Sean Martin, a sophomore point guard out of Rindge, N.H., saw a loose ball get tipped out to him with an open lane to the hoop down at the other end. WPI’s Jaime Shannon was helpless as Martin outran him with the ball in his possession and finished high off the glass with his left hand as time expired.
“He outran their kid to get to the basket with the ball,” said coach Charlie Brock. “He’s deceptive that way. He’s relentless.”
Martin’s relentless style of play has been a huge reason why the first-year player has cracked the starting lineup for Brock.
During the Hampton Inn West Springfield/Naismith Classic, with the Pride trailing Eastern Connecticut State by close to 20, Martin checked in.
“We were down like 20 or 22 and coach put me in,” said Martin. “The rest of the game I had like five steals, and we almost came back; we got within like eight. I think that might have had something to do with [starting].”
Since that tournament, which marked the end of non-conference play, Martin has been running the point for the Pride.
Since NEWMAC play started, Springfield is 5-2.
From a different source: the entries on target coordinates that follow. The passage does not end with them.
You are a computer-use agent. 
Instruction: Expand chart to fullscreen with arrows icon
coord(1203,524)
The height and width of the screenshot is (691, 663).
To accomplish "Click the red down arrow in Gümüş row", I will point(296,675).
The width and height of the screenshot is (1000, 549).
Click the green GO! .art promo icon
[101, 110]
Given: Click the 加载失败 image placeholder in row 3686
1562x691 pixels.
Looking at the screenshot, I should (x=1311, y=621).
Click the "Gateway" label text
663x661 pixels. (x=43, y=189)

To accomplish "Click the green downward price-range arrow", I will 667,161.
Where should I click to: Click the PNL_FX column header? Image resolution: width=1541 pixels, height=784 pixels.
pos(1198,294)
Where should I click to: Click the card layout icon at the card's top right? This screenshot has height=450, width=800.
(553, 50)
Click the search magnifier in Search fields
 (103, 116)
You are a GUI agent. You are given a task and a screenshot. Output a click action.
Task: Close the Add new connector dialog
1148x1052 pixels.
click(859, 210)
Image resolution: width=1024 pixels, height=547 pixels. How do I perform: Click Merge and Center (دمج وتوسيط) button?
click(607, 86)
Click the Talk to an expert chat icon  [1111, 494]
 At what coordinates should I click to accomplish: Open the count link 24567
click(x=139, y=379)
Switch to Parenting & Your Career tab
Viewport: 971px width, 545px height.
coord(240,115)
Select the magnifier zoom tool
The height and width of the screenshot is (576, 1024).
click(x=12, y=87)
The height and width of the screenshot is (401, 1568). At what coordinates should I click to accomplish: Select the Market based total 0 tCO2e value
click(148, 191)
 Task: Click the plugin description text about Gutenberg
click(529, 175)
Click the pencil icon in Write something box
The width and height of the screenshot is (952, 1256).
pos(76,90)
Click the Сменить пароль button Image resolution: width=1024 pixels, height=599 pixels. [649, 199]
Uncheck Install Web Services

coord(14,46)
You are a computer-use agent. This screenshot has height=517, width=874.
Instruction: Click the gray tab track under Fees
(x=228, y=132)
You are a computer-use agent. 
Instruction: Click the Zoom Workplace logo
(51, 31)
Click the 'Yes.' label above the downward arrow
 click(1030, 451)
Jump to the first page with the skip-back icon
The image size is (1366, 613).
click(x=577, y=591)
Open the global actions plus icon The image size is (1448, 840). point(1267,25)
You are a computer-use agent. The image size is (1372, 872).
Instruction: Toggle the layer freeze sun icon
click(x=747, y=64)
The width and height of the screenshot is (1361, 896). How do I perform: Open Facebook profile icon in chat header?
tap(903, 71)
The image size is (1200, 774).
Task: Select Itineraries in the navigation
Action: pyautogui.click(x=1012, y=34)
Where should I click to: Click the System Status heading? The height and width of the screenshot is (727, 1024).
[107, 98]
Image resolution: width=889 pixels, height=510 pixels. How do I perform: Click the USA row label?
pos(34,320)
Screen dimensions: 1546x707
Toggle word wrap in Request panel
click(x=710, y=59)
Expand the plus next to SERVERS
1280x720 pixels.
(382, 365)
“From my perspective, I thought he did a nice job in that tournament,” said Brock. “He’d been doing it long enough, I knew he knew what to do, but I didn’t know if he could do it on the floor.”
For the majority of the season, Alex Berthiaume was starting at point guard. Berthiaume has been a scoring machine, averaging 17.8 points per game. He has been the Pride’s leading scorer in 13 of 19 games this season.
Now, the Springfield, Mass. standout is doing the majority of his scoring at shooting guard.
“When change happens, everybody’s not always happy about it, but I think people are starting to identify what their roles are and we’re buying into what’s got to be done,” said Brock.
Martin feels the same way.
“I think as long as games are won, it doesn’t really matter who’s on the court or who’s getting time,” said Martin.
“Before, when I wasn’t playing, there was no one complaining about not playing, so I wouldn’t expect anything to change,” he added.
Despite his defensive qualities and seemingly infinite stamina, there have been some things Martin has had to adapt to.
Although he played shooting guard in high school, his main position is point guard.
“In AAU and everything else, I’ve always played point guard and it’s what I like to do,” said Martin. “I like being in control; I like to control the pace of the game.”
The pace of the game that best suits Martin is an up-and-down the floor type game, however, Springfield runs a majority of the offense out of the half court.
“I really like to get out and run, so whenever we get a chance to do that, that’s what I really love,” said Martin. “And I’ve never really run like a motion flex offense before, so having to learn that completely from scratch, it wasn’t difficult, it was just something new.”
“It was good to learn a half-court offense because all my life it’s just been up and down.”
After taking a year off his freshman year to get used to the college atmosphere, Martin has become a reliable piece for Brock and the Pride.
“I talked a lot to [Geoff] Hensley before and told him how I wanted to come back and play, how I missed playing and they took me seriously, which was good,” said Martin.
And although he’s been struggling offensively for the Pride, Martin knows scoring will come.
“My shot’s been off, and I haven’t really gotten on track shooting this year, but that will come,” said Martin.
“I know as long as I keep shooting, keep getting shots up, they’ll go in eventually.”